祖父「自分が引き取っていれば…」 両親離婚、施設転々…15歳少年の生い立ちと素顔明かす 福岡女性刺殺で逆送決定 

 鹿児島家裁が少年(15)の少年審判開始を決めた後の今月中旬、鹿児島県内に住む祖父が南日本新聞の取材に応じた。「暴力行為」などを理由に施設を転々としていた少年。両親の離婚もあり、祖父は「自分が引き取っていればよかった」と後悔を口にした。

 自然に囲まれた小さな集落。祖父によると、少年はこの地で小学校高学年まで暮らしていた。「明るく元気ないい子だった」。祖父は一緒に畑へ出掛けたエピソードなどを交えて繰り返し強調した。

 一方、幼い頃から他者との意思疎通が苦手な一面があった。発達障害と診断され、強い口調で叱られた時などは頭に血が上って感情が爆発することも。
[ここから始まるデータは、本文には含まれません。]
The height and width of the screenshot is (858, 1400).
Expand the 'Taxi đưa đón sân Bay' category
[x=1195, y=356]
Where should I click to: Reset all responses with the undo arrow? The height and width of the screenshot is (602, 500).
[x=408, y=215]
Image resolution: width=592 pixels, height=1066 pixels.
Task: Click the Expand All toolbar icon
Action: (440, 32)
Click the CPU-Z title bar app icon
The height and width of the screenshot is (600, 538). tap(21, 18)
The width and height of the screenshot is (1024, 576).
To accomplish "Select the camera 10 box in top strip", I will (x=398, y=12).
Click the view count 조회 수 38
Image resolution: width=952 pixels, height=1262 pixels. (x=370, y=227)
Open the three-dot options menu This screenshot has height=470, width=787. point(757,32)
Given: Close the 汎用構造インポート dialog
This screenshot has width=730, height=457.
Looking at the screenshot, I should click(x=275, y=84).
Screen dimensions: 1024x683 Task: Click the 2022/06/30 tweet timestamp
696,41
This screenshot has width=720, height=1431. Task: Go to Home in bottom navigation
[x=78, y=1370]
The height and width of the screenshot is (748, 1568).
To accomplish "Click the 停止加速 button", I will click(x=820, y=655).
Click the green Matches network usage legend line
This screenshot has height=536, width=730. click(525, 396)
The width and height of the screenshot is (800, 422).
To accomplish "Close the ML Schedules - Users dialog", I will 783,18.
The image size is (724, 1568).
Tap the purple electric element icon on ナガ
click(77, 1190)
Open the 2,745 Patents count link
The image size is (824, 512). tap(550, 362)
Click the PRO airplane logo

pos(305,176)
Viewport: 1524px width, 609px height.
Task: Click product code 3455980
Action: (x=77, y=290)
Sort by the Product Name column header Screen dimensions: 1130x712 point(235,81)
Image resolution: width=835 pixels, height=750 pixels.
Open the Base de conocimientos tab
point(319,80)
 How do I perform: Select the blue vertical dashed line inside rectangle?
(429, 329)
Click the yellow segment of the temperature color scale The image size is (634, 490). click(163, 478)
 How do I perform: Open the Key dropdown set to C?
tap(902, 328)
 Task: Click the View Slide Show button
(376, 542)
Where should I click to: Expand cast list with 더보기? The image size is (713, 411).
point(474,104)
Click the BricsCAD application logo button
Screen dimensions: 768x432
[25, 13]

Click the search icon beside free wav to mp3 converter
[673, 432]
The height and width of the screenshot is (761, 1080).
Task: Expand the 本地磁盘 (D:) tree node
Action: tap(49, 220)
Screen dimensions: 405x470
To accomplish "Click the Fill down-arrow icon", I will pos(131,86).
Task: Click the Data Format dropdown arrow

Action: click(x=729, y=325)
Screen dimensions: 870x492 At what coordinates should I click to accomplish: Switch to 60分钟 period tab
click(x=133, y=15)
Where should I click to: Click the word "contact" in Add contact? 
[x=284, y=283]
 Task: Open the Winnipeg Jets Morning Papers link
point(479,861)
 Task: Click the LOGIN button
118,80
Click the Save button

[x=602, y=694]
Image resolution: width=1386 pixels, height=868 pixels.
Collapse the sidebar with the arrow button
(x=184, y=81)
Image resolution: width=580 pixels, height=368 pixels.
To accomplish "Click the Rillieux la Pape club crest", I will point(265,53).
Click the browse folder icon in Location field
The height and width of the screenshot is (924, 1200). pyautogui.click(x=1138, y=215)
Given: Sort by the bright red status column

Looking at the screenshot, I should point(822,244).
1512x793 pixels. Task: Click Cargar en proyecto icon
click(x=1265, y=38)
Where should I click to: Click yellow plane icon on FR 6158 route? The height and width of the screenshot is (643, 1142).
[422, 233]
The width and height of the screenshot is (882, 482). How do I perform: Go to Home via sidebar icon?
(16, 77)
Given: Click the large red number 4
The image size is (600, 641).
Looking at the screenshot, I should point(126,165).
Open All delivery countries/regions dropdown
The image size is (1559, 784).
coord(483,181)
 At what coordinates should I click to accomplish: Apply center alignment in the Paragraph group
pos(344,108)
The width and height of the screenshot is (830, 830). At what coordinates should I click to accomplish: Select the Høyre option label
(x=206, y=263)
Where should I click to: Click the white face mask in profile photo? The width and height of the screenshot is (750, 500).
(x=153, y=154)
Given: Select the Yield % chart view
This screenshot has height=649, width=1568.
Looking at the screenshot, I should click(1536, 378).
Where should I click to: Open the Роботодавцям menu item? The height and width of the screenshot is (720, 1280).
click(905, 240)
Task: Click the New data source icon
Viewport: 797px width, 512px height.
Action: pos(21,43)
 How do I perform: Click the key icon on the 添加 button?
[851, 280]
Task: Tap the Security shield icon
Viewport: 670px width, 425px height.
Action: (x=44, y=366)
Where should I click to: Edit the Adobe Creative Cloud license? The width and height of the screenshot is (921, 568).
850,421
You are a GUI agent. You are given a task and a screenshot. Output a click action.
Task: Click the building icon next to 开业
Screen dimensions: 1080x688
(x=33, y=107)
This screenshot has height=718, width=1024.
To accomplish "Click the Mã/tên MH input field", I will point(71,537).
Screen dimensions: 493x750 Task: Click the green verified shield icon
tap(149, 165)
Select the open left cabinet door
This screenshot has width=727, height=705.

当時の学校関係者によると、小学校で包丁を振り回す騒ぎを起こした。

 高学年からは家族の元を離れ、いくつかの施設で過ごした。祖父が最後に言葉を交わしたのは数年前。施設から電話が掛かってきた。「じいちゃん元気? 頑張っているよ」

 昨年8月、少年は少年院を仮退院した翌日に福岡県内の更生保護施設を抜け出し、福岡市中央区の商業施設で事件を起こした。

 少年を知る関係者は「正面から向き合ってくれる大人が少なかった。犯した罪が許されることはないが、周囲の大人たちにも責任はある」と指摘した。

被害女性の母親「一生刑務所に」

 鹿児島家裁が、殺人や窃盗などの疑いで送致された少年(15)を検察官送致(逆送)するとした決定を受け、被害女性の母親は代理人弁護士を通じ「少年を娘と同じ目に遭わせたいが、してはいけないとずっと苦しみ続けている。21歳で命を奪われた娘はどんなに悔しく恐ろしかっただろう。少年には一生刑務所に入っていてほしい」とコメントを出した。